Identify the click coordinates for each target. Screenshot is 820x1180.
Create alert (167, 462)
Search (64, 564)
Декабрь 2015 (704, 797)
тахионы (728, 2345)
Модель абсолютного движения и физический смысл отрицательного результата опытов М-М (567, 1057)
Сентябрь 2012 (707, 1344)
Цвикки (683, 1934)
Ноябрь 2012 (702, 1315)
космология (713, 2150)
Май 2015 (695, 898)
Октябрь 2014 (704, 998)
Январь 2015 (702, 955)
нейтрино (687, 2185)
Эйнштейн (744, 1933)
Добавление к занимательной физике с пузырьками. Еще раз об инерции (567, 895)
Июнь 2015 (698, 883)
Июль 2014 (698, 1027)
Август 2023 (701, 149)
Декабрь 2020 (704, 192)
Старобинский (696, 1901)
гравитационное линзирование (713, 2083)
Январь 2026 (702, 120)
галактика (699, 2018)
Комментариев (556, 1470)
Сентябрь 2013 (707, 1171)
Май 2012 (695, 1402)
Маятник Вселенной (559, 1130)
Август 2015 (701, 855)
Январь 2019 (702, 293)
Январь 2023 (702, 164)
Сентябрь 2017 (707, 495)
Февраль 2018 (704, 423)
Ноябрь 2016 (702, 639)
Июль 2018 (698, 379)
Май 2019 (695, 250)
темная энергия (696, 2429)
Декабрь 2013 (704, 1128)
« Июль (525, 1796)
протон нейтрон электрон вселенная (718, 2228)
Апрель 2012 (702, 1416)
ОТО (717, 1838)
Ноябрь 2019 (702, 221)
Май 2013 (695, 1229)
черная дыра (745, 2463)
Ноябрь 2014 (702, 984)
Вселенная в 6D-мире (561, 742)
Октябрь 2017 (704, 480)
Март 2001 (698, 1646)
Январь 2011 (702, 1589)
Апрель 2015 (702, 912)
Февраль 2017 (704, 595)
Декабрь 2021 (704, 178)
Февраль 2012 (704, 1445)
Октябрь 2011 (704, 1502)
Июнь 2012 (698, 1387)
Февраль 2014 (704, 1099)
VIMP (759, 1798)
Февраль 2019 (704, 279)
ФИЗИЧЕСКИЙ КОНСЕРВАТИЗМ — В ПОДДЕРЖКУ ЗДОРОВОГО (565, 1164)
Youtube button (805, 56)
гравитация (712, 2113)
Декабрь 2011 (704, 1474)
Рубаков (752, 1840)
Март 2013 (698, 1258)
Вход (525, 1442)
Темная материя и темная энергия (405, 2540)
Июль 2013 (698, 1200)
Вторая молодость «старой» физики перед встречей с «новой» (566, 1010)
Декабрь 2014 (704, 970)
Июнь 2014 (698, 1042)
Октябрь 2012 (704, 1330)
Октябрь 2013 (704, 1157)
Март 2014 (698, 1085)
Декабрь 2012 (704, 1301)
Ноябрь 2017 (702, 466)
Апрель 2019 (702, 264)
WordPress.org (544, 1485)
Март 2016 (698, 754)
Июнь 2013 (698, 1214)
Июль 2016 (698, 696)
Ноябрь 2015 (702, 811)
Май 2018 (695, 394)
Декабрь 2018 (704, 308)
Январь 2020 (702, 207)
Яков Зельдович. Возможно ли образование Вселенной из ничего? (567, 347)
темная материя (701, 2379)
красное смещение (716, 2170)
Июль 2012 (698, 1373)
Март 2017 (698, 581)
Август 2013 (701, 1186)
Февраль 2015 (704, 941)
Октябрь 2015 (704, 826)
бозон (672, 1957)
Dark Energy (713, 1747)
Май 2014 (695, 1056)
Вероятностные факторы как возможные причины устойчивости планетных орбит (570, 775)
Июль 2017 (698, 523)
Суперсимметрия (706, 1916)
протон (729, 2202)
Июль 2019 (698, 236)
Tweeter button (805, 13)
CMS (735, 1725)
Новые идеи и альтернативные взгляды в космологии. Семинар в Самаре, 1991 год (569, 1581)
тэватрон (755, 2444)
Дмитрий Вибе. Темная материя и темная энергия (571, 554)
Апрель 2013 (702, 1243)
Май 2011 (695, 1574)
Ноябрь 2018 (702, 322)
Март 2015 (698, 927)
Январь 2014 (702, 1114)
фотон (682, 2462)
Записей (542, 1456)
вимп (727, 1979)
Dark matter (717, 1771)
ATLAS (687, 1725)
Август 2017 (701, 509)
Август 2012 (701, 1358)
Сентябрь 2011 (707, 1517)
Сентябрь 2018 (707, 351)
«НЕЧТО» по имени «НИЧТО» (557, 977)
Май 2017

TASK PROMPT. In this exercise, reproduce the material word for word, in full.

ANSWER BOX.
Identify the click coordinates for each target. Screenshot is 820x1180.
Create alert (167, 462)
Search (64, 564)
Декабрь 2015 (704, 797)
тахионы (728, 2345)
Модель абсолютного движения и физический смысл отрицательного результата опытов М-М (567, 1057)
Сентябрь 2012 (707, 1344)
Цвикки (683, 1934)
Ноябрь 2012 (702, 1315)
космология (713, 2150)
Май 2015 (695, 898)
Октябрь 2014 (704, 998)
Январь 2015 (702, 955)
нейтрино (687, 2185)
Эйнштейн (744, 1933)
Добавление к занимательной физике с пузырьками. Еще раз об инерции (567, 895)
Июнь 2015 (698, 883)
Июль 2014 (698, 1027)
Август 2023 (701, 149)
Декабрь 2020 (704, 192)
Старобинский (696, 1901)
гравитационное линзирование (713, 2083)
Январь 2026 (702, 120)
галактика (699, 2018)
Комментариев (556, 1470)
Сентябрь 2013 (707, 1171)
Май 2012 (695, 1402)
Маятник Вселенной (559, 1130)
Август 2015 (701, 855)
Январь 2019 (702, 293)
Январь 2023 (702, 164)
Сентябрь 2017 (707, 495)
Февраль 2018 (704, 423)
Ноябрь 2016 (702, 639)
Июль 2018 (698, 379)
Май 2019 (695, 250)
темная энергия (696, 2429)
Декабрь 2013 (704, 1128)
« Июль (525, 1796)
протон нейтрон электрон вселенная (718, 2228)
Апрель 2012 (702, 1416)
ОТО (717, 1838)
Ноябрь 2019 (702, 221)
Май 2013 (695, 1229)
черная дыра (745, 2463)
Ноябрь 2014 (702, 984)
Вселенная в 6D-мире (561, 742)
Октябрь 2017 (704, 480)
Март 2001 (698, 1646)
Январь 2011 (702, 1589)
Апрель 2015 (702, 912)
Февраль 2017 (704, 595)
Декабрь 2021 (704, 178)
Февраль 2012 (704, 1445)
Октябрь 2011 (704, 1502)
Июнь 2012 (698, 1387)
Февраль 2014 (704, 1099)
VIMP (759, 1798)
Февраль 2019 (704, 279)
ФИЗИЧЕСКИЙ КОНСЕРВАТИЗМ — В ПОДДЕРЖКУ ЗДОРОВОГО (565, 1164)
Youtube button (805, 56)
гравитация (712, 2113)
Декабрь 2011 (704, 1474)
Рубаков (752, 1840)
Март 2013 (698, 1258)
Вход (525, 1442)
Темная материя и темная энергия (405, 2540)
Июль 2013 (698, 1200)
Вторая молодость «старой» физики перед встречей с «новой» (566, 1010)
Декабрь 2014 (704, 970)
Июнь 2014 (698, 1042)
Октябрь 2012 (704, 1330)
Октябрь 2013 (704, 1157)
Март 2014 (698, 1085)
Декабрь 2012 (704, 1301)
Ноябрь 2017 (702, 466)
Апрель 2019 (702, 264)
WordPress.org (544, 1485)
Март 2016 (698, 754)
Июнь 2013 (698, 1214)
Июль 2016 (698, 696)
Ноябрь 2015 (702, 811)
Май 2018 (695, 394)
Декабрь 2018 (704, 308)
Январь 2020 (702, 207)
Яков Зельдович. Возможно ли образование Вселенной из ничего? (567, 347)
темная материя (701, 2379)
красное смещение (716, 2170)
Июль 2012 (698, 1373)
Март 2017 (698, 581)
Август 2013 (701, 1186)
Февраль 2015 (704, 941)
Октябрь 2015 (704, 826)
бозон (672, 1957)
Dark Energy (713, 1747)
Май 2014 (695, 1056)
Вероятностные факторы как возможные причины устойчивости планетных орбит (570, 775)
Июль 2017 (698, 523)
Суперсимметрия (706, 1916)
протон (729, 2202)
Июль 2019 (698, 236)
Tweeter button (805, 13)
CMS (735, 1725)
Новые идеи и альтернативные взгляды в космологии. Семинар в Самаре, 1991 год (569, 1581)
тэватрон (755, 2444)
Дмитрий Вибе. Темная материя и темная энергия (571, 554)
Апрель 2013 (702, 1243)
Май 2011 (695, 1574)
Ноябрь 2018 (702, 322)
Март 2015 (698, 927)
Январь 2014 (702, 1114)
фотон (682, 2462)
Записей (542, 1456)
вимп (727, 1979)
Dark matter (717, 1771)
ATLAS (687, 1725)
Август 2017 (701, 509)
Август 2012 (701, 1358)
Сентябрь 2011 (707, 1517)
Сентябрь 2018 (707, 351)
«НЕЧТО» по имени «НИЧТО» (557, 977)
Май 2017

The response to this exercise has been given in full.